Even a decade ago, 10 place grid drops hindered race weekends. Kimi Raikkonen led home a qualifying session dominated by the McLaren team, however, a penalty relegated him to 11th on the grid for Sunday's race.
With Kimi starting down the order, his teammate Juan Pablo Montoya assumed pole position and controlled the field away. A one stop strategy for McLaren's Kimi Raikkonen and Ferrari's Rubens Barrichello kept them in contention for good points, however, deflated tyres left them needing a second stop.
For the second time this weekend, Raikkonen had seen his chance to finish P1 taken away as he finished in 4th; Barrichello was classified further down in 12th. The Renaults finished in 2nd and 3rd with world champion elect Fernando Alonso leading teammate Giancarlo Fisichella over the line. This left the race to Montoya who had led all laps 1-53. This race may sound boring, however, the Colombian was lucky to lead as his rear left tyre begun to cut with several laps remaining.

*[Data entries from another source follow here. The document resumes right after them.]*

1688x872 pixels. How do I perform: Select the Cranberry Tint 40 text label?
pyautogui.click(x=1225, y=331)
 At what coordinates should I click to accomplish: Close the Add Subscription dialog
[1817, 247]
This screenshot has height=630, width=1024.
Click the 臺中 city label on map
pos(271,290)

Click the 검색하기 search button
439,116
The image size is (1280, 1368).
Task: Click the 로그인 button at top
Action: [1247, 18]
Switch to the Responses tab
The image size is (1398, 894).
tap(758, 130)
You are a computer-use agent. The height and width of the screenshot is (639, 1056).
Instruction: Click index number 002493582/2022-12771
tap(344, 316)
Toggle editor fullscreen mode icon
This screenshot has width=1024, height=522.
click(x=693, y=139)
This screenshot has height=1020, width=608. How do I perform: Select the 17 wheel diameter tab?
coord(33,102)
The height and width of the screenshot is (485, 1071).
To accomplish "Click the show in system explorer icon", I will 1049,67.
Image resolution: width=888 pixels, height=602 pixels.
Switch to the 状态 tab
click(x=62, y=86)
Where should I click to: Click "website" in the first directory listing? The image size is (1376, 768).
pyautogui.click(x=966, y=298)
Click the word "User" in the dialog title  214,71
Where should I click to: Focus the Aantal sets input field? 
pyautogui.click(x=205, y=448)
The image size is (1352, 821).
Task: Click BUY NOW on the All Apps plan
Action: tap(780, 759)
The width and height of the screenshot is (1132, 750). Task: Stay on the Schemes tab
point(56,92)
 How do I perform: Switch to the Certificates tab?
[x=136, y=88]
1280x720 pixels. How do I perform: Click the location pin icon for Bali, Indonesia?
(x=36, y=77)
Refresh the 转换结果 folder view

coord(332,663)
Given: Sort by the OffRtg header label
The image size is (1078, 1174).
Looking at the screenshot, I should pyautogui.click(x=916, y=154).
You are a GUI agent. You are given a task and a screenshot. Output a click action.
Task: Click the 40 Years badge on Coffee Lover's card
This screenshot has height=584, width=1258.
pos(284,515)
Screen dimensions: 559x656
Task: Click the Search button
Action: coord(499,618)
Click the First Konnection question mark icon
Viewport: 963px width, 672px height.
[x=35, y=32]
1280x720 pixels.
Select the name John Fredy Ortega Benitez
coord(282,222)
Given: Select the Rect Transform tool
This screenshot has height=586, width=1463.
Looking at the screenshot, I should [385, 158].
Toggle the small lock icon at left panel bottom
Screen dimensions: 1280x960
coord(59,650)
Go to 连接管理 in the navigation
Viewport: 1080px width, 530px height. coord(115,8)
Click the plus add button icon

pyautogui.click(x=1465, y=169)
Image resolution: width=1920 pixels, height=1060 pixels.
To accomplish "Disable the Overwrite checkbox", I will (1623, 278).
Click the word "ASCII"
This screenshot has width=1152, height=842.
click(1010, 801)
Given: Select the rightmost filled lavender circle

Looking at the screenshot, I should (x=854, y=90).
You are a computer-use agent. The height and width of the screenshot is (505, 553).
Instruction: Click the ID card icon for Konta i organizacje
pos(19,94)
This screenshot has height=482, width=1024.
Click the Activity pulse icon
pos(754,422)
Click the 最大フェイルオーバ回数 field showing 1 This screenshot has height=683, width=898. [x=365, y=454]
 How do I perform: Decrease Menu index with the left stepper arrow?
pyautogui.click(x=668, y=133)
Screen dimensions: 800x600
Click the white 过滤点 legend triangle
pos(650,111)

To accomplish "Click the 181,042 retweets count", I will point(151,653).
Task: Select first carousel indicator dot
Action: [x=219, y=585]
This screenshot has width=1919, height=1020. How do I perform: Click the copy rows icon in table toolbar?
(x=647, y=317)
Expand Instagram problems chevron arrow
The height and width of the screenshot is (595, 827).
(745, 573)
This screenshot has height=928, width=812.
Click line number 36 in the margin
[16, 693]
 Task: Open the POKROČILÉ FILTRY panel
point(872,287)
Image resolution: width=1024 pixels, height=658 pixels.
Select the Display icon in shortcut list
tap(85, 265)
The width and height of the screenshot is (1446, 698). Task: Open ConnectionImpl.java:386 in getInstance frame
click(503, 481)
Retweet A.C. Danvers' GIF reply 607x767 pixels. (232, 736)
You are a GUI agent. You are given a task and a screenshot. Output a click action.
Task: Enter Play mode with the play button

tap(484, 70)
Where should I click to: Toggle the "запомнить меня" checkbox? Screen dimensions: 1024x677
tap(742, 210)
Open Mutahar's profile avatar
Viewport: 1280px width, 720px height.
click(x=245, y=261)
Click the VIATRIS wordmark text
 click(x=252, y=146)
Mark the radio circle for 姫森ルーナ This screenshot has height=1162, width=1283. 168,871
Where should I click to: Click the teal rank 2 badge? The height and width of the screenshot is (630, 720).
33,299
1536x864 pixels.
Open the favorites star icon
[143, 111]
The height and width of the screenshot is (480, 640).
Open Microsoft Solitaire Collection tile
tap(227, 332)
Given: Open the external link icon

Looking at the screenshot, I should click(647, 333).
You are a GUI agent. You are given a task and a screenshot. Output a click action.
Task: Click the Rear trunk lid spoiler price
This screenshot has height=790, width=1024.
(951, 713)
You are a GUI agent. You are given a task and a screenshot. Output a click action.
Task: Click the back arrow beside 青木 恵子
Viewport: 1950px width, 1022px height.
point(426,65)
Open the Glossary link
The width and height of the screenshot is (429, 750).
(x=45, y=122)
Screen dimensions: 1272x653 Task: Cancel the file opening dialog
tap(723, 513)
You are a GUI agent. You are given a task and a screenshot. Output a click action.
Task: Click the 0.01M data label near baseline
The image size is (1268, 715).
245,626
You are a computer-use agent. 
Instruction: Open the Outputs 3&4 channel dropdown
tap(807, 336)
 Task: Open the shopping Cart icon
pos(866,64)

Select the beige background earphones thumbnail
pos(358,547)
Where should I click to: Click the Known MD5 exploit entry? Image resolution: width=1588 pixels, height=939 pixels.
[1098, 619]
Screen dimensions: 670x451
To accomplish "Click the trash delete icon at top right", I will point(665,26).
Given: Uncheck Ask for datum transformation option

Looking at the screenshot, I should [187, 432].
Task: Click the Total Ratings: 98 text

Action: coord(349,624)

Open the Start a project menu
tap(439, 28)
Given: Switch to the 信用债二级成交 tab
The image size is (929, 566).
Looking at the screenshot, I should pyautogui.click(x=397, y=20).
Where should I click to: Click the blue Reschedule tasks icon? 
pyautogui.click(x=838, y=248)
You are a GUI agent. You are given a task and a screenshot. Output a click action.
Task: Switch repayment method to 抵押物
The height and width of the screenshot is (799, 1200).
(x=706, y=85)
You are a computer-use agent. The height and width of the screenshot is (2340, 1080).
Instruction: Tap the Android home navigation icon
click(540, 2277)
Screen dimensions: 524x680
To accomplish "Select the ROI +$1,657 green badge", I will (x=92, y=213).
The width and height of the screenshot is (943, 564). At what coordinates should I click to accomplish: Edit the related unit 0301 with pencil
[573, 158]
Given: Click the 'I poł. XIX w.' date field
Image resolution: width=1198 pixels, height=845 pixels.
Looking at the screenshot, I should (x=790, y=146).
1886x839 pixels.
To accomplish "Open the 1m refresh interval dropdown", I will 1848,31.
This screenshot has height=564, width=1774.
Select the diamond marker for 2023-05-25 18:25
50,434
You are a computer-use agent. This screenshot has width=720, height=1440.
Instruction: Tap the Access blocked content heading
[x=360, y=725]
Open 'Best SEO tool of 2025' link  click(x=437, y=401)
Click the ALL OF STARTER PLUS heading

The championship lead was extended by Alonso and this race might have been full of Ferrari fans ,however, it would be the last race Michael Schumacher would be mathematically in contention for the championship as his lowly 10th place left him pointless and with no further part in the fight for the championship.
Antonio Pizzonia started the remainder of the season over Nick Heidfeld at Williams and came home with two points and a seven point haul for the two Toyota's Trulli and Ralf Schumacher meant they scored seven more points than Ferrari who left their home race empty handed.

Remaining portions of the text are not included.